I faded into post-high-school hippy stoner obscurity and dated a drummer.

Actually, I tired of this phase quickly so I got a job and moved the fuck out of my mom's house at 19. I enrolled in community college and got a pretty cool job in a trendy neighborhood. I started partying with art school kids and musicians, so I was always making the scene. I made about a zillion acquaintances, half of whom I totally alienated when I broke up with the drummer. Then I was only half as cool as I had been; I had badly misjudged how cool this drummer was.

I said to myself, "Damnit! I will be COOL AGAIN!!!" So I kept up on making the scene, except now I was arriving alone and leaving drunk with a new friend in tow--never the same friend twice, though. So, yeah, I was building a reputation for being pathetic and loose.

I nipped that in the bud at twenty-four and started an intense schedule of AA meetings--ninety in ninety days (the poor man's outpatient treatment). I also got a job at a natural foods store. If you want to meet a crapload of awesomely hip creative humanitarians, get a job cashiering or stocking dry goods at the organic store. Anyway, I was in conversation with about 200 people every day, and many of these conversations were continued during run-ins at local coffee shops, the Laundromat, the grocery store, the library, the mall, restaurants, restrooms.

Every date I went on was interrupted at least once. I didn't mind at all because this showed whatever jackass I was out with that people LOVE me, they think I'm awesome, they care how I'm doing and who I'm out with. It showed these guys that I'm not just some lonely pushover chubby chick with big ta-tas.

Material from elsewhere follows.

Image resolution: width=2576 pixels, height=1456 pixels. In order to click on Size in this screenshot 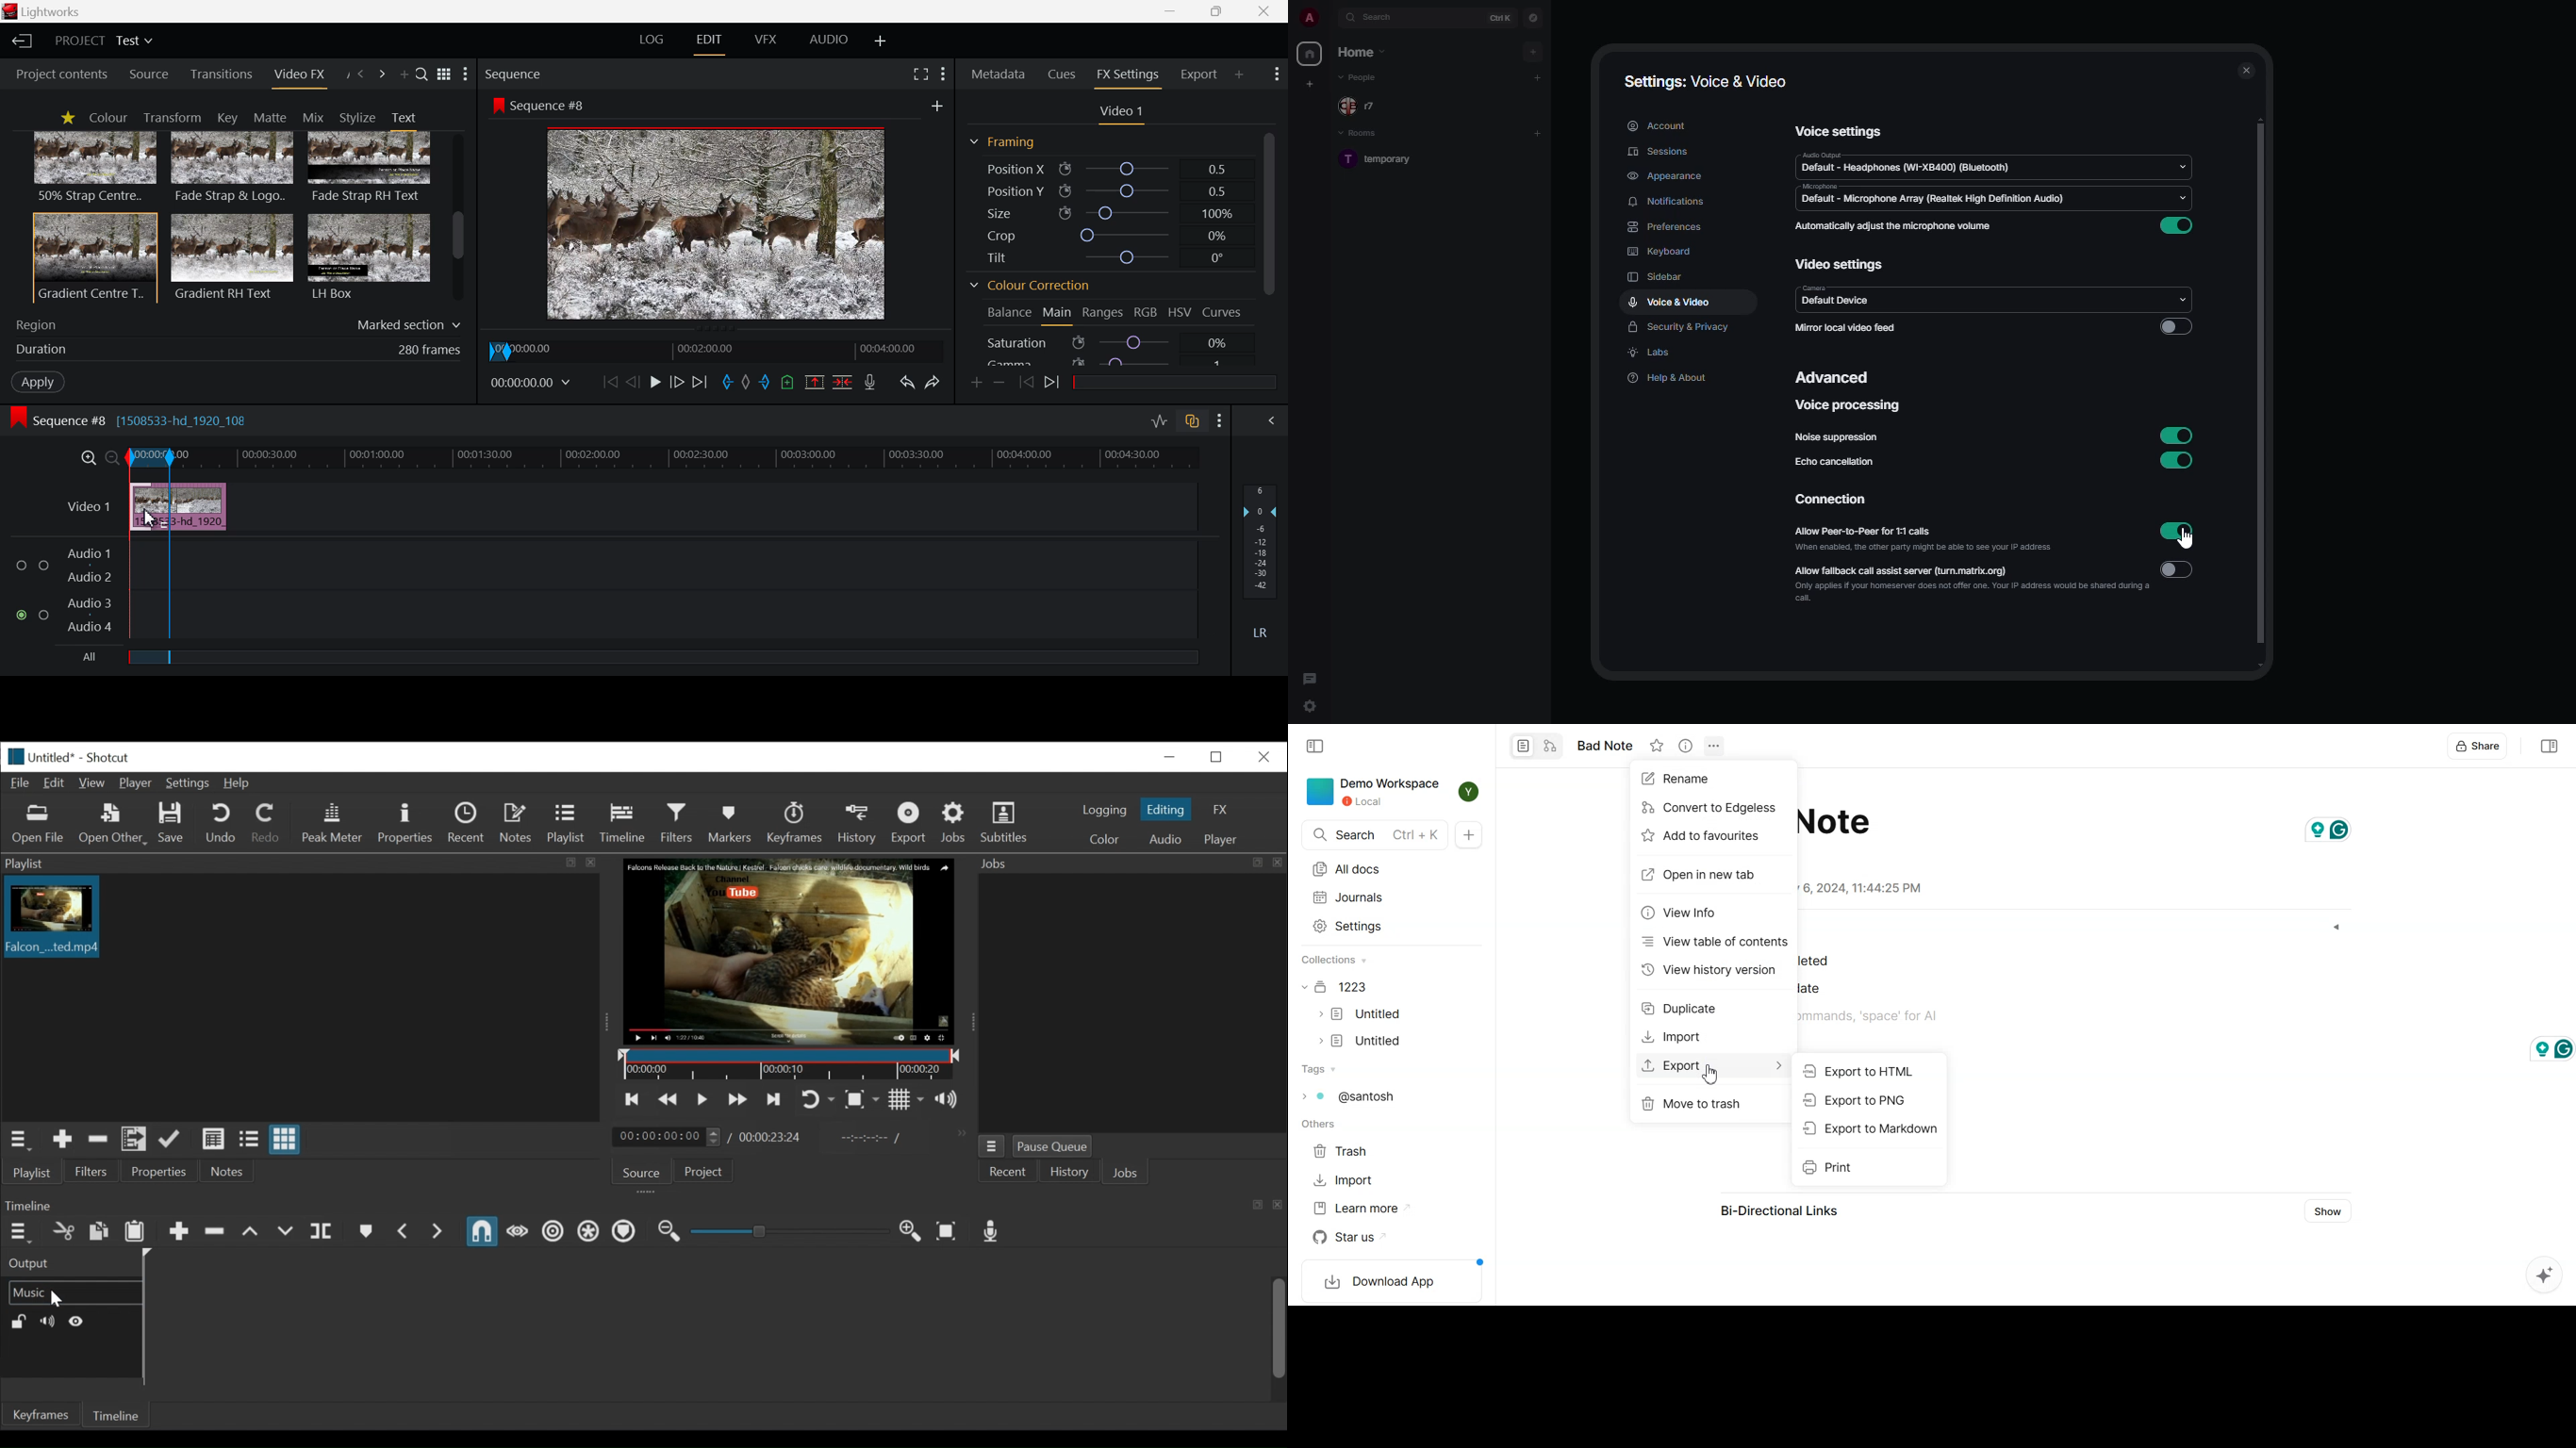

While I've grown out of a lot of phases, I never really caught on to becoming more refined because I still relish the thought of doing and saying and wearing whatever the fuck I want. I love that anyone who engages me in conversation is going to get the real me, I just put myself right out there. I look around at all the polished professionals downtown, and I can't imagine all the work that goes into grooming, outfitting, and maintenance, not to mention the self-editing and mindless grinning. I'll probably never be the president of anything, but you can bet your ass I'll have a great time!